Exercise task = Return the entire FDA warning letter below verbatim, from its first line to its last.

Page =
═══

Department of Health and Human Services logoDepartment of Health and Human Services

Public Health Service
Food and Drug Administration
 

New York District
158 - 15 Liberty Avenue
Jamaica, New York 11433-1034 


December 4, 2007


WARNING LETTER


CERTIFIED MAIL
RETURN RECEIPT REQUESTED

Ref: NYK-2008-01



Richard Martin
President
Wild Edibles, Inc.
21-51 Borden Avenue
Long Island City, NY 11101


Dear Mr. Martin:


We inspected your seafood processing facility, Wild Edibles, Inc. located at 21-51 Borden Avenue, Long Island City, NY 11101 on October 9 and 15, 2007. We found that you have a serious violation of the seafood Hazard Analysis and Critical Control Point (HACCP) regulation, Title 21, Code of Federal Regulations, Part 123, and the Current Good Manufacturing Practice regulation for foods, Title 21, Code of Federal Regulations, Part 110 (21 CFR 123 & 110). In accordance with 21 CFR 123.6(g), failure of a processor of fish or fishery products to have and implement a HACCP plan that complies with this section or otherwise operate in accordance with the requirements of Part 123, renders the fish or fishery products adulterated within the meaning of Section 402(a)(4) of the Federal Food, Drug, and Cosmetic Act (the Act), 21 U.S.C. § 342(a)(4). Accordingly, your scombroid-forming species including tuna, mahi-mahi, bluefish and escolar are adulterated, in that they have been prepared, packed, or held under insanitary conditions whereby they may have been rendered injurious to health. You may find the Act, the seafood HACCP regulation and the Fish and Fisheries Products Hazards & Controls Guidance through links in FDA's home page at www.fda.gov.

═══

Recorded information =
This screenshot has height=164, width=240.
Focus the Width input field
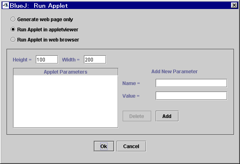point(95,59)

═══

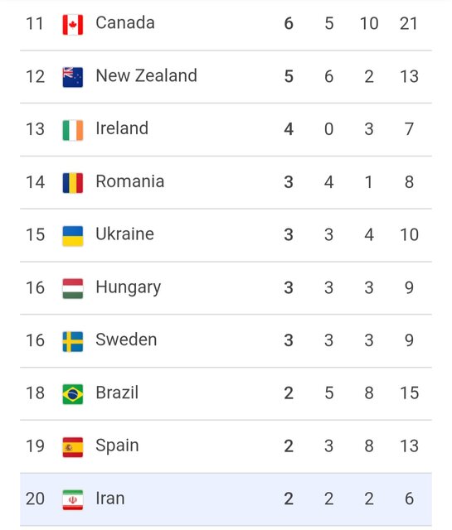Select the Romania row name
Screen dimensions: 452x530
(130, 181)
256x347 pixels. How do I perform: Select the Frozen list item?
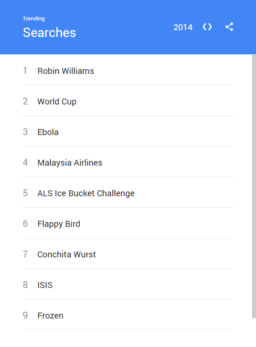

═══

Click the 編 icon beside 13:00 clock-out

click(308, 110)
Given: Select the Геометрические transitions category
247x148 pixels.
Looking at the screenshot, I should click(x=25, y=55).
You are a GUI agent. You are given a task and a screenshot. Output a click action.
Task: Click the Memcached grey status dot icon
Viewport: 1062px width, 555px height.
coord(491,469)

═══

Worked solution =
Department of Health and Human Services logoDepartment of Health and Human Services

Public Health Service
Food and Drug Administration
 

New York District
158 - 15 Liberty Avenue
Jamaica, New York 11433-1034 


December 4, 2007


WARNING LETTER


CERTIFIED MAIL
RETURN RECEIPT REQUESTED

Ref: NYK-2008-01



Richard Martin
President
Wild Edibles, Inc.
21-51 Borden Avenue
Long Island City, NY 11101


Dear Mr. Martin:


We inspected your seafood processing facility, Wild Edibles, Inc. located at 21-51 Borden Avenue, Long Island City, NY 11101 on October 9 and 15, 2007. We found that you have a serious violation of the seafood Hazard Analysis and Critical Control Point (HACCP) regulation, Title 21, Code of Federal Regulations, Part 123, and the Current Good Manufacturing Practice regulation for foods, Title 21, Code of Federal Regulations, Part 110 (21 CFR 123 & 110). In accordance with 21 CFR 123.6(g), failure of a processor of fish or fishery products to have and implement a HACCP plan that complies with this section or otherwise operate in accordance with the requirements of Part 123, renders the fish or fishery products adulterated within the meaning of Section 402(a)(4) of the Federal Food, Drug, and Cosmetic Act (the Act), 21 U.S.C. § 342(a)(4). Accordingly, your scombroid-forming species including tuna, mahi-mahi, bluefish and escolar are adulterated, in that they have been prepared, packed, or held under insanitary conditions whereby they may have been rendered injurious to health. You may find the Act, the seafood HACCP regulation and the Fish and Fisheries Products Hazards & Controls Guidance through links in FDA's home page at www.fda.gov.